Ein in den Medien hochgespielter Streitpunkt ist die Ablehnung einiger IAEA-Inspektoren durch den Iran. Jeder Unterzeichnerstaat des Atomwaffensperrvertrags hat unstrittig das Recht, Inspektoren abzulehnen, die er für parteiisch und unfair hält. Im Fall Irans handelt es sich aktuell lediglich um zwei Personen, denen von iranischer Seite die falsche Darstellung eines Sachverhalts im vorigen Bericht des Generaldirektors vorgeworfen wird. Die Behörde widerspricht dieser Behauptung und stellt sich hinter ihre Inspektoren. Indessen verfügt die IAEA über einen Pool von 150 Experten für solche Zwecke. In Amanos Report wird erwähnt, dass Iran in letzter Zeit dem Einsatz von fünf neuen Inspektoren zugestimmt hat.

Einige Mainstream-Medien vearbeiteten den IAEA-Bericht in gewohnt tendenziöser Weise. So titelte der neokonservative US-Sender Fox News seine Meldung mit „UN-Atomagentur schlägt Alarm über Iran“, obwohl Amanos Papier weder alarmistische Töne noch wesentliche Neuigkeiten enthält.Die Washington Post sprach von einer „wachsenden Liste unbeantworteter Fragen über Anreicherungsanlagen“, obwohl diese – soweit sie wirklich produzieren und nicht erst im Bau oder in der Planung sind – vollständig von der IAEA überwacht werden.

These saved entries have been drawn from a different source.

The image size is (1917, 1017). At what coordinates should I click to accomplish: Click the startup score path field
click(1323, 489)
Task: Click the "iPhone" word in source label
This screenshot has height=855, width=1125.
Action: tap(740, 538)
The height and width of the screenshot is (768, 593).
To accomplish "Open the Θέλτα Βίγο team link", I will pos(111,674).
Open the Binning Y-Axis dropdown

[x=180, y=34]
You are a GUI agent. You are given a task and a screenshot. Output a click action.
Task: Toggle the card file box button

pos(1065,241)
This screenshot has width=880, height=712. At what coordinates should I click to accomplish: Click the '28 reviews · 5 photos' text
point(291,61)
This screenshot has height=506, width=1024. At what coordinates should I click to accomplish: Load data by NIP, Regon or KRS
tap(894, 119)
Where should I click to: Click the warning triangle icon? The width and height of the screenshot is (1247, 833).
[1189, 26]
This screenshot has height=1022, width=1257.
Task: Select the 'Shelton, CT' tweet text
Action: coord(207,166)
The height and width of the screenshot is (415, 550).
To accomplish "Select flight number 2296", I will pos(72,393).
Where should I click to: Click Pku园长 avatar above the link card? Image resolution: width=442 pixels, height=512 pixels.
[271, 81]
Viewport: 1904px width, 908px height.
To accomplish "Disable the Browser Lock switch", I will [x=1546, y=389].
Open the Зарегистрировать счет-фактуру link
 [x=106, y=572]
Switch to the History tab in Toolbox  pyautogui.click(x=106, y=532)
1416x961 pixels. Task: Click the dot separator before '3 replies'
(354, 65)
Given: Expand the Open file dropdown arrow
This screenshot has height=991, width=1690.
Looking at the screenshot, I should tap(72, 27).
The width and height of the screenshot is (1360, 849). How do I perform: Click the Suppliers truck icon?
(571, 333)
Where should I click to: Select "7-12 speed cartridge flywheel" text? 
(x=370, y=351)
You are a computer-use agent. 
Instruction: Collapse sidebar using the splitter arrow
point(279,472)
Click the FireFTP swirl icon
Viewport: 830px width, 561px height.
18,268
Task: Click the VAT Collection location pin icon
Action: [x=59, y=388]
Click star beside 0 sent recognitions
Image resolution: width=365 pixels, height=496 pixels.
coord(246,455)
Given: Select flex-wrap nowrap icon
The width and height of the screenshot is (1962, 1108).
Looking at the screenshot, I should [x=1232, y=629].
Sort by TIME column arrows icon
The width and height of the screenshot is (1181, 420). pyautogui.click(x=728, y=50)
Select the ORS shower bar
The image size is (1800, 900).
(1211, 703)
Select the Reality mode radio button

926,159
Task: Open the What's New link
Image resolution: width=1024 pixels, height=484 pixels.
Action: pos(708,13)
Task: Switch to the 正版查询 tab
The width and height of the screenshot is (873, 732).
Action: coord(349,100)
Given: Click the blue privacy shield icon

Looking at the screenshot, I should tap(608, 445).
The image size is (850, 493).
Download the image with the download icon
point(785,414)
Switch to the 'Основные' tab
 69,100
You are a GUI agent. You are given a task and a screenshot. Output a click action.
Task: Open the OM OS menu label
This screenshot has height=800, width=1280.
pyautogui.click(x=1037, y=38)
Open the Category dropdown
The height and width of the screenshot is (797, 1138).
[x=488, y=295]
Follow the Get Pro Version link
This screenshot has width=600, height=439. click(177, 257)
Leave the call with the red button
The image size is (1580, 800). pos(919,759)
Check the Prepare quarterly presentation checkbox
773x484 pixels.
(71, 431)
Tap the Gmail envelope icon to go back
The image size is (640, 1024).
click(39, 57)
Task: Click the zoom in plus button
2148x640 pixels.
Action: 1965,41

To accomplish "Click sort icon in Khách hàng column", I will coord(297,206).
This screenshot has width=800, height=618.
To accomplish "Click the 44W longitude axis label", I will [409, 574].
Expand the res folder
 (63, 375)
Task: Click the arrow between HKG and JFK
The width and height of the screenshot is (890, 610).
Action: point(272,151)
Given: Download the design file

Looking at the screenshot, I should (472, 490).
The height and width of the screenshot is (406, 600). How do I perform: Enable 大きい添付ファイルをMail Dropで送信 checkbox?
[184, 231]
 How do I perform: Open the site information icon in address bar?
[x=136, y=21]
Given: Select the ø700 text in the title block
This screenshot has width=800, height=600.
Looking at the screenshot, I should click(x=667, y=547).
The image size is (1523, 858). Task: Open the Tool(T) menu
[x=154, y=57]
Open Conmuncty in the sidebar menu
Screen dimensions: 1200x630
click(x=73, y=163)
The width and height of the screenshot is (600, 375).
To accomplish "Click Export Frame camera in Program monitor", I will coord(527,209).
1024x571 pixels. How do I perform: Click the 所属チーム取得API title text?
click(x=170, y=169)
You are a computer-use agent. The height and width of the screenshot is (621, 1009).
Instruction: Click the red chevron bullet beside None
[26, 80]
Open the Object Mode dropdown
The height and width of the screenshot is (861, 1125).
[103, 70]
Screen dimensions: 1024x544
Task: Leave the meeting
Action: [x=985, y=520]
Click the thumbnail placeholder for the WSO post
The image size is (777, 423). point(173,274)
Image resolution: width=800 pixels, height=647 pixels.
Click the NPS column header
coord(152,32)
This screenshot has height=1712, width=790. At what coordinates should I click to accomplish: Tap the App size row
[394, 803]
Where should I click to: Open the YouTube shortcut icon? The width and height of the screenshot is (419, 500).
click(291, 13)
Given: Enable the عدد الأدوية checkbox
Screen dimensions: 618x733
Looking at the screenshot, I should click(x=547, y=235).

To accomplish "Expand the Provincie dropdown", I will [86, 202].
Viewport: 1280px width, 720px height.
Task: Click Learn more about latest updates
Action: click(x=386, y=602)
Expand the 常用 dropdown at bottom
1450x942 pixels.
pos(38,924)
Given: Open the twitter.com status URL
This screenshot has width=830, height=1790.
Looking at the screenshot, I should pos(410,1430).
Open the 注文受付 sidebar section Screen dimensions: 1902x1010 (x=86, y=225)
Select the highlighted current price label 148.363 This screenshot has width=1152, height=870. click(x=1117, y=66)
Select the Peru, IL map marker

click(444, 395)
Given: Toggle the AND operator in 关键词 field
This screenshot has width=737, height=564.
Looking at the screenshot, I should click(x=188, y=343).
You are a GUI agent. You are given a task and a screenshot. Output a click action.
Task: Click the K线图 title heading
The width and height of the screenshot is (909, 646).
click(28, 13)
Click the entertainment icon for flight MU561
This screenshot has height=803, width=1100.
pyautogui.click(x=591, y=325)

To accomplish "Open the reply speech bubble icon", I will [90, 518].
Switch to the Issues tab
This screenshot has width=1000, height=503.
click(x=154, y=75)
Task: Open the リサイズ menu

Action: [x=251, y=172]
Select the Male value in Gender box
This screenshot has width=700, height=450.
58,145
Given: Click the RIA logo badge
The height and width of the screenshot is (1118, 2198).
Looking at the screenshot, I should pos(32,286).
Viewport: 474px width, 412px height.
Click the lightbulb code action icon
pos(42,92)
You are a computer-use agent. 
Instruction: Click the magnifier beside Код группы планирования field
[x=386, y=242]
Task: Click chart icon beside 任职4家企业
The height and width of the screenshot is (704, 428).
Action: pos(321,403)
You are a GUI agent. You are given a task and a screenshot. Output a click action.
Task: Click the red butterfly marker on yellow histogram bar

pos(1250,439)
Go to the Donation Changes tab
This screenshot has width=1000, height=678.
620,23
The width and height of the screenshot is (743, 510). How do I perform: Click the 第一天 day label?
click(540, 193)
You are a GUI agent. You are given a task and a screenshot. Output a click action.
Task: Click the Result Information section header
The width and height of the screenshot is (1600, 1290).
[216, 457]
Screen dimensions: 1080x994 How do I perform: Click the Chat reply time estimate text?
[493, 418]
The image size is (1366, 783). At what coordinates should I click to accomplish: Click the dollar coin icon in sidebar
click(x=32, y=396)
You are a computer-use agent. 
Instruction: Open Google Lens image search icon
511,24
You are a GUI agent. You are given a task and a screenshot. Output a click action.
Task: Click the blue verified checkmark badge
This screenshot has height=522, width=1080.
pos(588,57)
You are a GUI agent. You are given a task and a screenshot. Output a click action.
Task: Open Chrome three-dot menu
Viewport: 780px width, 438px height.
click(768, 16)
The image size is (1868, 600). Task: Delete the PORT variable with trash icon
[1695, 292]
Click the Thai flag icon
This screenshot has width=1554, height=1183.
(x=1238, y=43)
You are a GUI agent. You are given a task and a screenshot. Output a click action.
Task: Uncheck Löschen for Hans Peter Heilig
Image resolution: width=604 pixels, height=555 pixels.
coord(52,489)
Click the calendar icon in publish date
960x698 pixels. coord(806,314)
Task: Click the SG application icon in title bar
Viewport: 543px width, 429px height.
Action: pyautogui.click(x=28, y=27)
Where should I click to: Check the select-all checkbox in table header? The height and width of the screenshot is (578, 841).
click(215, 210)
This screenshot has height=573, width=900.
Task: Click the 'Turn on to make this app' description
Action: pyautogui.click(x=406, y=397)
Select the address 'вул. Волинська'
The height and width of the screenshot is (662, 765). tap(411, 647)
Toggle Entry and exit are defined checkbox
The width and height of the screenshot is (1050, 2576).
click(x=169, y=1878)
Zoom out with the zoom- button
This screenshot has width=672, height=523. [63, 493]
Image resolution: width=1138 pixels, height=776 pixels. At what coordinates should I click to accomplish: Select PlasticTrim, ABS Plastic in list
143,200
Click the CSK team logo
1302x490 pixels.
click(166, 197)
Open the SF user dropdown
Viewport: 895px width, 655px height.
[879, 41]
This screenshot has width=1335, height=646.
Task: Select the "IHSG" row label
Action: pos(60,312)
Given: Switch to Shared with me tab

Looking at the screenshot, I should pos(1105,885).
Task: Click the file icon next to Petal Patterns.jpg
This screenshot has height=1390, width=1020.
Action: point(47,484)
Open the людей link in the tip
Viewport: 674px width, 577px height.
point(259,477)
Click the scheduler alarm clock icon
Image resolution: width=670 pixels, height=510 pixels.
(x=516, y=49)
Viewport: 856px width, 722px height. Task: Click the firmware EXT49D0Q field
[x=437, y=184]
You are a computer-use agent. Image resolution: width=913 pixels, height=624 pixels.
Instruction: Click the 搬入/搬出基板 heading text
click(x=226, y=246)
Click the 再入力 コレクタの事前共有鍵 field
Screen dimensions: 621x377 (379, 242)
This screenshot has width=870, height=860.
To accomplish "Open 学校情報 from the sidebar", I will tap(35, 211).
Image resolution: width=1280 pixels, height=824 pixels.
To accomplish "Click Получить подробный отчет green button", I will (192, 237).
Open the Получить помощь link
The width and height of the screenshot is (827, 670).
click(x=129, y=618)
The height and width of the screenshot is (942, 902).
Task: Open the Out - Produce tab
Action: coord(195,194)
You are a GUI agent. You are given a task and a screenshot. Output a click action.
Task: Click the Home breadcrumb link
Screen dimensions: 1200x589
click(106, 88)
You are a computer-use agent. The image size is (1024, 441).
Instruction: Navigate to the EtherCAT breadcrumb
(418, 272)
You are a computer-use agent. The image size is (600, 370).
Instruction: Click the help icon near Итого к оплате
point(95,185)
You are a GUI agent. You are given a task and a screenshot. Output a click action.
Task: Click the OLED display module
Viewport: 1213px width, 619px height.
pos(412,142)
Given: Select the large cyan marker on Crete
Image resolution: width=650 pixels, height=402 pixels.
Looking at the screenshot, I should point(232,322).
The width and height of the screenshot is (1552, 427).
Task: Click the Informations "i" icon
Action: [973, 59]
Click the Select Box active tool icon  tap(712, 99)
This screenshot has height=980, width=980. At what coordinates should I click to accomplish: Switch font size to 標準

Die israelische Tageszeitung Haaretz setzte die irreführende Überschrift: „UN-Bericht: Iran hat genug Uran für drei Nuklearwaffen“. Tatsächlich steht nichts dergleichen im Bericht. Materiell dürften die iranischen Uran-Vorkommen für mehrere Dutzend Atombomben reichen. Was Haaretz offenbar meint, ist die im Iran bisher produzierte Menge an schwach angereichertem Uran, die laut IAEA 2800 Kilo ausmacht. Der Anreicherungsgrad ist 3,5 Prozent. Um waffenfähiges Uran zu erhalten, müsste es jedoch auf über 90 Prozent angereichert werden.